Centralised workforce planning for Australian medical scientists appears to be almost non-existent. There are no data on the numbers of medical scientists working in laboratories, their ages, gender, roles, and career plans. Indeed, there is no actual definition as to what a ‘medical’ scientist is!

It is against this background that the AACB Workforce Committee was created to investigate some of the more tractable problems and help formulate answers to ensure the community will have continuing access to high quality laboratory services into the future. There are many inter-related facets of work force planning, quality, interactions with other societies and the future of the AACB. Thus, early on in the life of the Committee it was decided that we should take a leading role in workforce issues within our broad profession and catalyse action amongst other Associations.

On the broad agenda for the Committee are the following issues.

1. Competency Based Standards (CBS)
In 1993 a broad steering group were created to produce a set of competency standards to be used to assess overseas trained medical scientists to ensure that they met the broad Australian standard. These CBS are quite general and generic for medical scientists – see appendix.

With the implementation of ISO 15189, there is now a requirement to have regular competency assessments of staff and so these 1993 CBSs have a new life. The Committee are reviewing these standards with a view to them being adopted by NPAAC. It is important that all medical scientists are aware of these standards and their potential use as a tool linked to ISO 15189. There are useful and relevant discussions in the UK and US concerning competency, and I would commend readers to see this material3,4.

2. Workforce Survey
Currently there are no workforce statistics for medical laboratory staff. The Quality Use of Pathology Committee and the Department of Health and Ageing have agreed to produce a workforce survey to identify numbers of people working in Australian medical laboratories, their age, gender, role, location, duties and planned futures. This key data will allow the government and the professions to plan in a constructive and informed way how to ensure continuity of service.

3. Career Planning
What a junior medical scientist entering the profession can expect as far as a long term career is unknown. There is no defined career path and no correlation between the attainment of professional or further academic qualifications and improved salary or status. The Australian situation is in marked contrast to the system in the UK4.

4. Registration
Registration of medical scientists is a difficult and long running issue which will be considered by the workforce group.

5. Working with other Professional Associations
There have been two meetings already with representatives of ASM and AIMS to discuss all the issues above. The AACB have also been in close communication with the RCPA and the Pathology Associations Committee about our work to date. It is anticipated that a workforce meeting will be held in Adelaide with representatives of AIMS, ASM, HGSA, ANZSBT, ASCIA, and the ASC to further discuss all the items above.

The AACB Workforce Committee will conduct workshops/seminars at future Annual Scientific Conferences as well occasional CBN articles to keep the membership informed of its activities.

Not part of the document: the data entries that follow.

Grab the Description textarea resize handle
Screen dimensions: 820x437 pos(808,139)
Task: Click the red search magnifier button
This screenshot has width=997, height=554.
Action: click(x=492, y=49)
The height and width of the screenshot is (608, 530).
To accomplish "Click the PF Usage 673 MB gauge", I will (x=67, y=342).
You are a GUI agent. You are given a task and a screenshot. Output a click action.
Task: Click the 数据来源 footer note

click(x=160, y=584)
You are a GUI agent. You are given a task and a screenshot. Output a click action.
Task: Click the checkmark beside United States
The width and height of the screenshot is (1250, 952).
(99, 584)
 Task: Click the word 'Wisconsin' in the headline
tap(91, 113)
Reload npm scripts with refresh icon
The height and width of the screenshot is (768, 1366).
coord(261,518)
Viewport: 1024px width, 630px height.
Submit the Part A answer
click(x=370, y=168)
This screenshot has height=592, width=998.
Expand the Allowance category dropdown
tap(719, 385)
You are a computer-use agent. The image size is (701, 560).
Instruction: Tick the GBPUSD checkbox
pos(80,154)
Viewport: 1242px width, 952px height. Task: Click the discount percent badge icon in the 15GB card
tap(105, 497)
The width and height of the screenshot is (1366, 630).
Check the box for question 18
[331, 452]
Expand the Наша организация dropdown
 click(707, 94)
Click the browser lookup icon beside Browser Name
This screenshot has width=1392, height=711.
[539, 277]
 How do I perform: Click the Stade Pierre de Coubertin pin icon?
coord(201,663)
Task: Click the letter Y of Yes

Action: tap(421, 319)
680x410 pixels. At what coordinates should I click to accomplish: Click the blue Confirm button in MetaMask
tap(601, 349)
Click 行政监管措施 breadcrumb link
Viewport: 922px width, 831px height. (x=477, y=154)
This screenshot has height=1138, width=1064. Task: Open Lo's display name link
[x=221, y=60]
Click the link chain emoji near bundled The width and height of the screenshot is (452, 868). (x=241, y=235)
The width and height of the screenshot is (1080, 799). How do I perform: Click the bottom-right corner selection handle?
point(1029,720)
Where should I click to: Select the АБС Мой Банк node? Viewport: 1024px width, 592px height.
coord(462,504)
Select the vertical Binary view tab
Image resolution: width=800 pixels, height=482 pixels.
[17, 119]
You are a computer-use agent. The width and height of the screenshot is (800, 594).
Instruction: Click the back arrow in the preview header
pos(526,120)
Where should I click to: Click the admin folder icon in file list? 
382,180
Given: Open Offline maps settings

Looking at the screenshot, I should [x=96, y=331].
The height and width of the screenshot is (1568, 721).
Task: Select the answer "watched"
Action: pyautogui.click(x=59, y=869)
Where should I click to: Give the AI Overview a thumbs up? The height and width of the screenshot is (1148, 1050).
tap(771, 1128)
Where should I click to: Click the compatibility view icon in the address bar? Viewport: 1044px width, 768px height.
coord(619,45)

Competency Based Standards

UNIT 1: Prepare and analyse biological material
UNIT 2: Correlate, validate and interpret results of investigations using clinical information
UNIT 3: Report and issue laboratory results
UNIT 4: Maintain documentation, equipment and stock
UNIT 5: Maintain and promote safe working practices
UNIT 6: Liaise with health workers and others to continuously improve the service
UNIT 7: Participate in education and training of health workers and others
UNIT 8: Participate in research and development activities
UNIT 9: Demonstrate continuing professional development
UNIT 10: Demonstrate professional accountability for Medical Scientists practice


  1. Medical Scientists: Is there a future for them and their associations? T Badrick Aust J Med Sc 28(1);3-14; 2007.
  2. Perceptions regarding the clinical laboratory profession and professionals. K McClure Clin Lead Man Rev 22(3); E1-12: 2008.
  3. Practice levels and educational needs for clinical laboratory personnel. SJ Beck, MF Briden and PL Epner Clin Lab Sc 21(2); 68-73: 2008.